Mittal Institute: What do you enjoy most about your work? And did your time at Harvard contribute to how you work at ISD?
Hemakshi Meghani: I think I enjoy most of what I do because a lot of my time involves speaking with alumni. I’m on the road for 20 days traveling to remote parts of India, where alumni are getting ready to contest elections. I get to really understand the challenges they work with. And I learn so much about India, so much about young people, so much about the system that we are operating in.
A good part of my work also goes in organization-building, which is setting up processes, and working with the team to get them ready to orient them towards adult development and leadership. That is what I learned at Harvard, as well. I did specific courses on leadership and adult learning, which I bring to my role here as well.
Some part of my work goes to fundraising, as I mentioned. We believe that every day, Indians need to contribute to building the Indian School of Democracy. There is a price to our programs – but about 90% to 95% of attendees earn financial aid. Indians can donate to ISD, and that’s what builds it. If we have large fees or a degree a barrier, then we’re not going to be able to attract the audience that we work with. I make sure that my co-founder and I spend time fundraising, building partnerships.

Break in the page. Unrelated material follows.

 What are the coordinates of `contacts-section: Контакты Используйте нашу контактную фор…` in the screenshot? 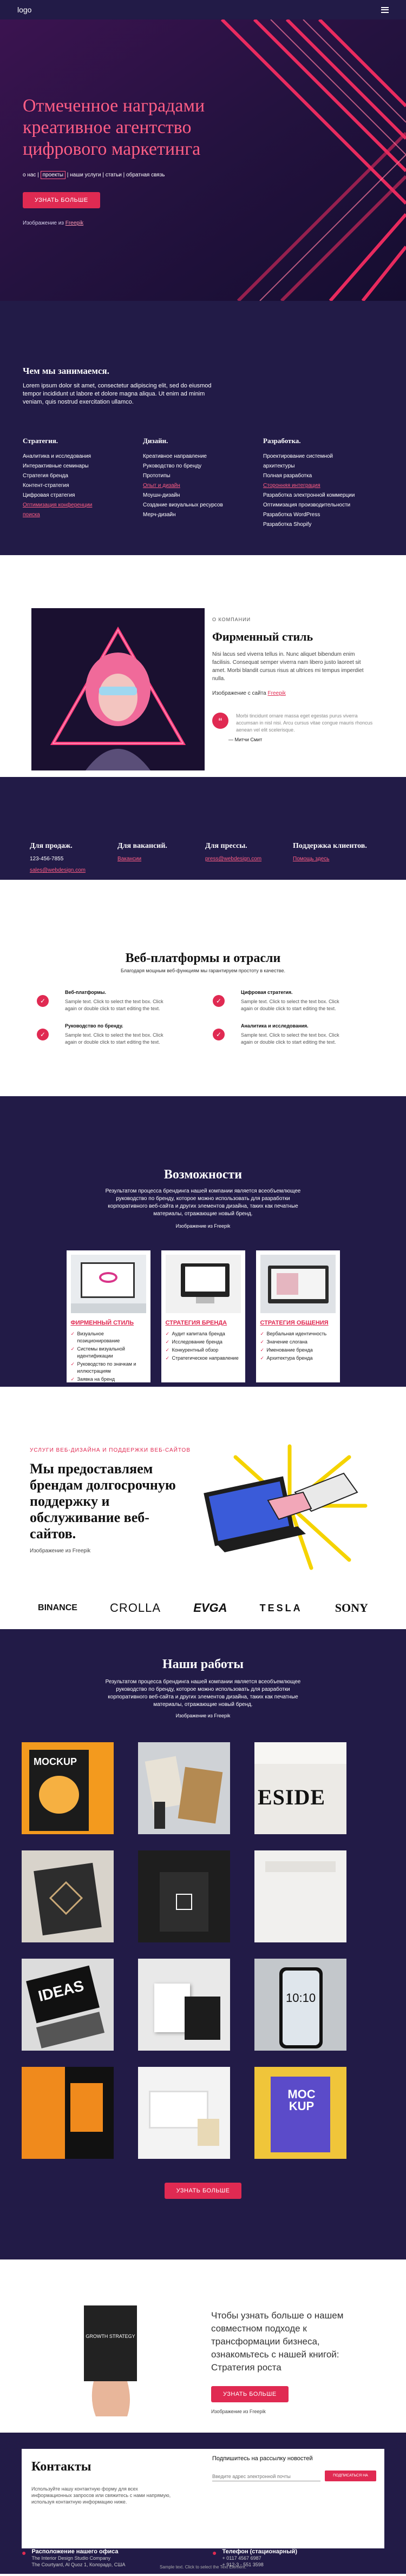 It's located at (203, 2504).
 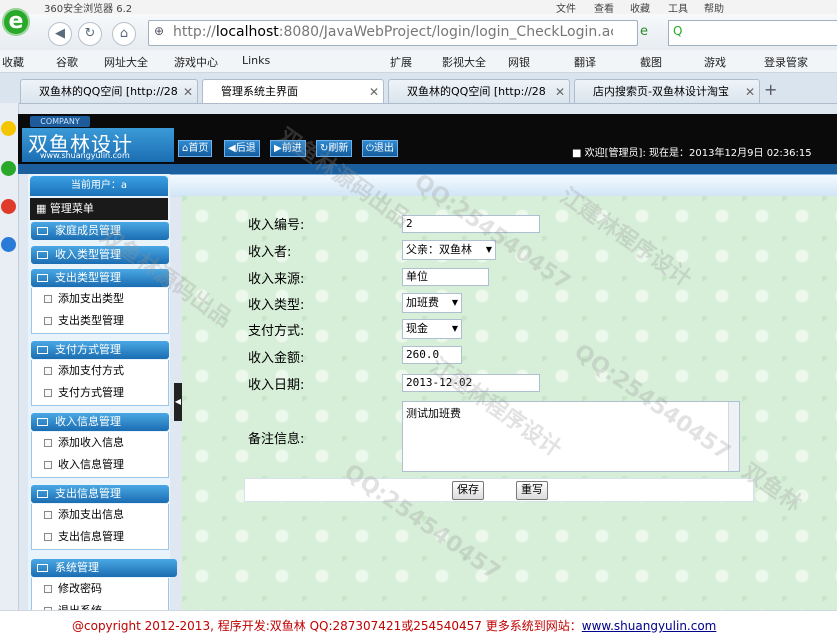 I want to click on browser-title: 360安全浏览器 6.2, so click(x=88, y=10).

I do think, overall, my approach towards public leadership is very heavily influenced by my time at Harvard Kennedy School. We attended forums and we learned from former presidents and politicians from different countries, so it demystified politics for me. I’m still in touch with many of my professors and friends, who are from all over the world. Even in India, I think the Harvard community is so strong. And a lot of them help in building ISD and giving the shape that it is taking right now.
Mittal Institute: Can you share some thoughts about India’s democracy and its future?
Hemakshi Meghani: I think in our day-to-day experience, we can feel that the basic tenets of democracy are getting violated. And I think the one that strikes me the most is the inequality in the country that we live with. And what worries me is the apathy towards it.
I always said, of course, I work in politics. It is important to ensure that people in decision-making positions are people who are honest, skilled, and in it for the right reasons. I want to make politics an avenue that’s not dirty, and doesn’t force people to shy away from considering a political career.
I also encourage people to get involved in the local stuff in their day-to-day lives. If you live in an urban area, do you know when the board meetings happen? Are you in touch with your counselor or the MLA [member of the legislative assembly], and are you keeping them accountable? Do you provide your input there? Being a good citizen – an active, informed citizen – is something that all of us can do. Then, when the big stuff comes in about corruption or oppression, we are clued in and know what is being discussed, because we know the system well. I would urge people to get involved in the local issues, local structures, local systems to make democracy what it needs to be.